I attended this year’s Product Innovation Congress conference in Boston with a Jama team, and many of the conversations and presentations we saw there are still with me. One of the most prominent themes that speakers and delegates talked about was that the enormity of data, combined with the complexity of systems being designed and built today, require new ways to adapt in order to remain innovative and ahead of the game in the marketplace.
One speaker cited this article in The Harvard Business Review saying, “The changing nature of products is disrupting value chains, forcing companies to rethink and re-tool nearly everything they do internally.” Indeed, Big Data and the Internet of Things are areas companies are trying to leverage to gain their competitive edges. Yet, with the current state of PLM software, this is difficult. Massive amounts of data tend to be spread across multiple tools and systems which makes it very difficult to make decisions, achieve higher velocity in product innovation, or even stay ahead of the quality curve. Traditional PLM software strategies are no longer able to satisfy the promise to get to market faster. Moreover, companies now find they need more customer-centric views of data and analytics so that they can engage a broader range of stakeholders, ones that are not necessarily engineers.
The more we talked to our fellow attendees, the more we heard about what’s wrong with current PLM solutions. People want PLM software to be about the ecosystem–tools and people–and not just the software. People want things to be simpler, unified, but not inflexible. Mark Halbish at TI Automotive said, “PLM fails at surfacing business insights, and it’s not viewed as a valid reference point to enable decision making for managers and executives.”
Companies need better PLM software and data strategies. There are lots of tool types related to product development–PLM, PPM, ALM, ERP–and the data in them is in silos. There are broad ranges of users with varying business drivers, as well as technical needs and abilities, that need access to all of the data, but need to consume and visualize it in different ways. One wonders if it is a pipe dream for a company to choose a single PLM software vendor and completely immerse the culture and teams into that tools entire ecosphere. From what we’ve heard from people at this conference, this approach causes a lot of chaos, takes too long, and costs too much.
Tim Gieske, from General Electric, said his organization wants toolsets and data infrastructure where more users are able to casually use applications to get the information they need without being power users. Today, “pillar applications” such as PLM, Requirements Management, ERP, Manufacturing Execution System, and the Manufacturing Quality System tools have data that resides in structured data repositories of their own. Sixty percent of users are forced to use these pillar apps which result in:
- Poor user experience which slows down the work
- High cost to scale and gain organizational value
- License models that don’t match actual usage
- Need to replicate security models within each application
Instead GE is treating PLM software as an ecosystem. They are reinventing their data and user strategies to increase consumption of data. For casual users authoring is optimized for speed and simplicity; they will have access to all types of data, as well as access to all types of platforms. For internal consumers, GE is optimizing their data repositories for search and data discovery.

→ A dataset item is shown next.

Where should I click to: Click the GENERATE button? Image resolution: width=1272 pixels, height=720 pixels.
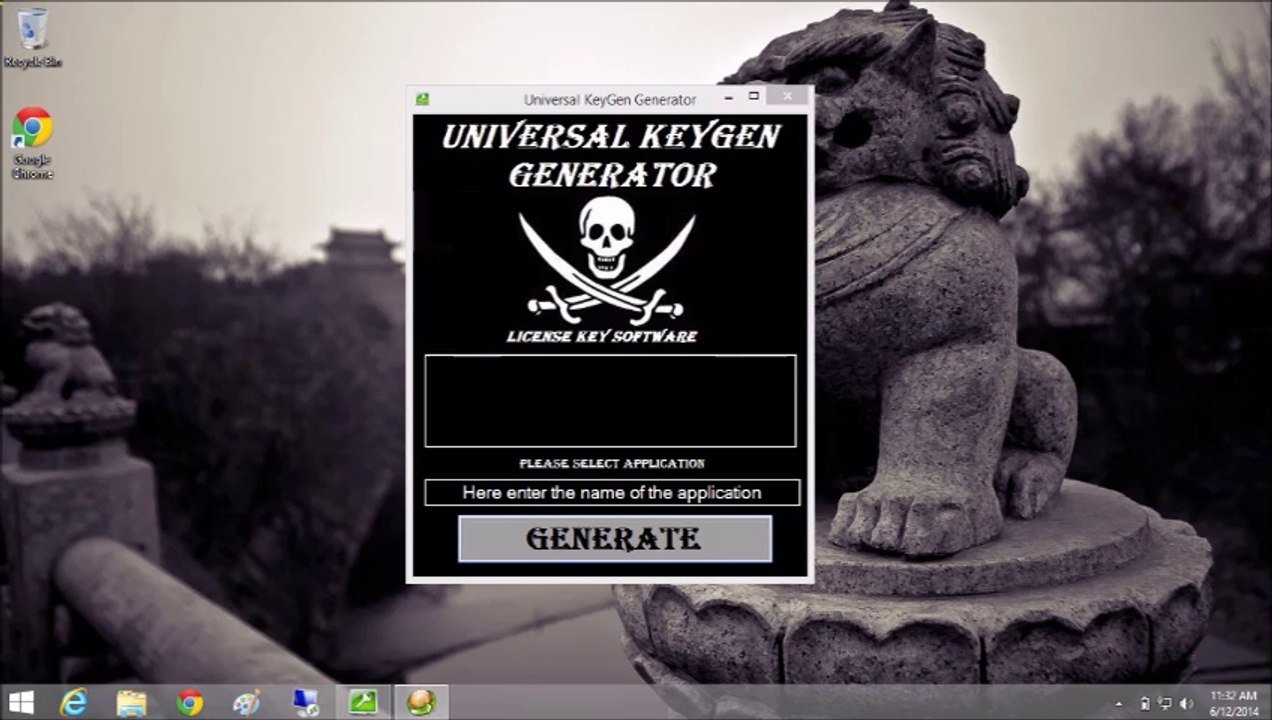(x=614, y=539)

Western Digital’s Dave Davison said his company recognizes that there is a road to PLM maturity and to realize value they aim to evolve their PLM capabilities. They feel the most critical elements PLM should provide in order for them remain innovative as the PC market changes are:
- Accessibility to product information
- Product information interlock
- Product information analytics
- End-to-end process cycle time and first pass yield
Gahl Berkooz of Ford pointed out that paradigm shifts in consumer behavior, product value propositions, product features, and product ecosystems are causing the greatest transformation in the PLM market. Because companies are treating data as a corporate asset and products are no longer islands, investments in Big Data and analytics is an order of magnitude greater than that of PLM. Big Data will impact how product development is done at its core, and how the product lifecycle is managed.
For instance, in the context of requirements and architectures which are traditionally driven by subject matter experts, requirements documents and designs specify a product’s operating conditions and architectures. In a Big Data PLM world, actual operating conditions from time history of sensors embedded in products drive requirements. Data and analytics will drive optimal architectures and the exploration of architecture alternatives and optimization is based on actual product performance.
Customers need a PLM ecosystem that allows teams to work in the tools that work for them but which also has an underlying data strategy that crosses the silos to be able to leverage Big Data and IoT. The data strategy needs to be harmonious with the tools in order to streamline engineering data, provide actionable analytics from Big Data that both engineering and business leaders can use. A collaborative decision-making framework needs to tie organizations together to work together to increase efficiency and drive innovation.